> **Set task 1**
Using the article on South Africa's 2017/18 budget, say whether each statement agrees with it: (a) the budget deficit for 2016/17 is expected to be 3.4% of GDP; (b) debt stock is expected to level off at 48.2% of GDP in 2019/20; (c) health is the fastest-growing spending category. For each, answer yes or no and quote the words from the article that settle it.
> **Set task 2**
Extend the article on South Africa's 2017/18 budget with new writing that picks up after its final sentence.

> **Source passage**
South Africa’s Budget 2017/18 in Perspective

22 February 2017

By Ferdie Schneider, National Head of Tax at BDO SA

The Minister of Finance earlier today delivered his Budget Speech for 2017/18 amidst depressed GDP prospects, and negative balance of payment figures. GDP is estimated to be 0.5% in 2016, increasing to 1.3%, 2%, and 2.2% in 2017, 2018, and 2019, respectively. Consumer Price Index (CPI) inflation is estimated to be 6.4% in 2016 and 2017, and decrease to 5.7% and 5.6% in 2018 and 2019, respectively. The balance of payments current account as a percentage of GDP is expected to slightly decrease from 2016 at -4%, 2017 at -3.9%, 2018 at -3.7%, and 3.8% in 2019.

The Minister announced an expected budget deficit of 3.4% of GDP for 2016/17, which will decrease to 2.6% in 2019/20. Debt stock is expected to stabilise at 48.2% of GDP in 2020/21. We will see a lowering of the main budget non-interest expenditure ceiling of R26 billion over the next two years, which is welcomed.

The Department of Finance will raise an additional R28 billion in tax revenue in 2017 /18. The Minister of Finance will announce measures to increase revenue by R15 billion in 2018/19 in the 2018 Budget. The Minister has reprioritised R30 billion through the budget process to protect core social expenditure.

Non-interest spending will on average grow at 1.9% in real terms over the next three years. Debt-service costs and post-school education are the fastest-growing categories, followed by health and social protection.

Data collected from a set
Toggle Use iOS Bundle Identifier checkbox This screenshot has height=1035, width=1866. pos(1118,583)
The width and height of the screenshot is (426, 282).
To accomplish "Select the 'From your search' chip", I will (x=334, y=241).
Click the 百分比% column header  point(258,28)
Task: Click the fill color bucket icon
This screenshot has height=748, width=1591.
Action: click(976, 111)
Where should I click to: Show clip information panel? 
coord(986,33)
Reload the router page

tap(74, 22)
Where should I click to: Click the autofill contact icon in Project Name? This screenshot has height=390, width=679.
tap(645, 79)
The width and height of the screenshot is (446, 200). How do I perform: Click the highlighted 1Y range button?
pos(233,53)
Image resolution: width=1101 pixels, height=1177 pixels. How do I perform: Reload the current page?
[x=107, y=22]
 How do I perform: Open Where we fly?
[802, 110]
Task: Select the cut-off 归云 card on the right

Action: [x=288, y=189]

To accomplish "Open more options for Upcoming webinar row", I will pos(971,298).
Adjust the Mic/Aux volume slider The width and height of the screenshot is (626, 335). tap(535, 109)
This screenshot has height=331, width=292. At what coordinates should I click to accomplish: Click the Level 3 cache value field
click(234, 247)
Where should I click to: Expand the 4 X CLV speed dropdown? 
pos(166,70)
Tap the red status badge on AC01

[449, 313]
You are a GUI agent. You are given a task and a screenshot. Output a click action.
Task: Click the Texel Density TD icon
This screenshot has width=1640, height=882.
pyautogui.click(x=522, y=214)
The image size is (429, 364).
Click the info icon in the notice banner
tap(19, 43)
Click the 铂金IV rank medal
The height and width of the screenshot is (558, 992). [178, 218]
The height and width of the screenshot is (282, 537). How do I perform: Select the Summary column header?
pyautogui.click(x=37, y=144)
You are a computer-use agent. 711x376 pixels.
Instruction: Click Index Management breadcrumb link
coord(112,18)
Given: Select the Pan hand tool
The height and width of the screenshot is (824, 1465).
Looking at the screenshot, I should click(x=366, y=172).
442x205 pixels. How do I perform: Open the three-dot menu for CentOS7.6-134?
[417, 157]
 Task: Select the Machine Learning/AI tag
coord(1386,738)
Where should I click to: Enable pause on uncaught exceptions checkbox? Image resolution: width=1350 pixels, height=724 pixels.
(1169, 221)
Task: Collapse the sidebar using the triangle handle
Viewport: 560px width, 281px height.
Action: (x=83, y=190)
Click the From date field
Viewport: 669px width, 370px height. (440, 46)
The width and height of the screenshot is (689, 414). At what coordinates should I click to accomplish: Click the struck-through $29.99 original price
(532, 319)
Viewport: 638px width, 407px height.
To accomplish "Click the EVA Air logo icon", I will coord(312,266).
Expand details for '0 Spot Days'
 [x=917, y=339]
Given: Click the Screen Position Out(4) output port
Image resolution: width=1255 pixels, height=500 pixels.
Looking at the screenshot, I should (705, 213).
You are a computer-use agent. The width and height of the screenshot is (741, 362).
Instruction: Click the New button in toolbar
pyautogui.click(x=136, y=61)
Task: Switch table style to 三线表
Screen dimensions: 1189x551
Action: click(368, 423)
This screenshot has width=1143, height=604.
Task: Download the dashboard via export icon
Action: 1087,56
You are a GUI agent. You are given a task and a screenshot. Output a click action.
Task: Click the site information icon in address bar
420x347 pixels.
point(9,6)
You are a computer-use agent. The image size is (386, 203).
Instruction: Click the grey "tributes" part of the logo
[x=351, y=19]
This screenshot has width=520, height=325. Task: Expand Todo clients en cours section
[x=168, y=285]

> **Output 1**
(a) Yes: "The Minister announced an expected budget deficit of 3.4% of GDP for 2016/17"
(b) No: "Debt stock is expected to stabilise at 48.2% of GDP in 2020/21."
(c) No: "Debt-service costs and post-school education are the fastest-growing categories, followed by health and social protection."

> **Output 2**
Over the next three years, government will spend R490.4 billion on social grants, R105.9 billion on transfers to universities, and the National Student Financial Aid Scheme will spend R54.3 billion. An amount of R751.9 billion will be spent on basic education, which includes R48.3 billion in direct subsidies to schools, R42.9 billion in infrastructure, and R12.7 billion for learner and teacher support materials. An amount of R114.8 billion is budgeted to subsidise public housing, whilst water resources and bulk infrastructure is expected to spend R94.4 billion. R189 billion is budgeted for transfers of the local government equitable share to provide basic services to poor households, R142.6 billion to support affordable public transport and R606 billion on health, with R59.5 billion on the HIV/AIDS conditional grant.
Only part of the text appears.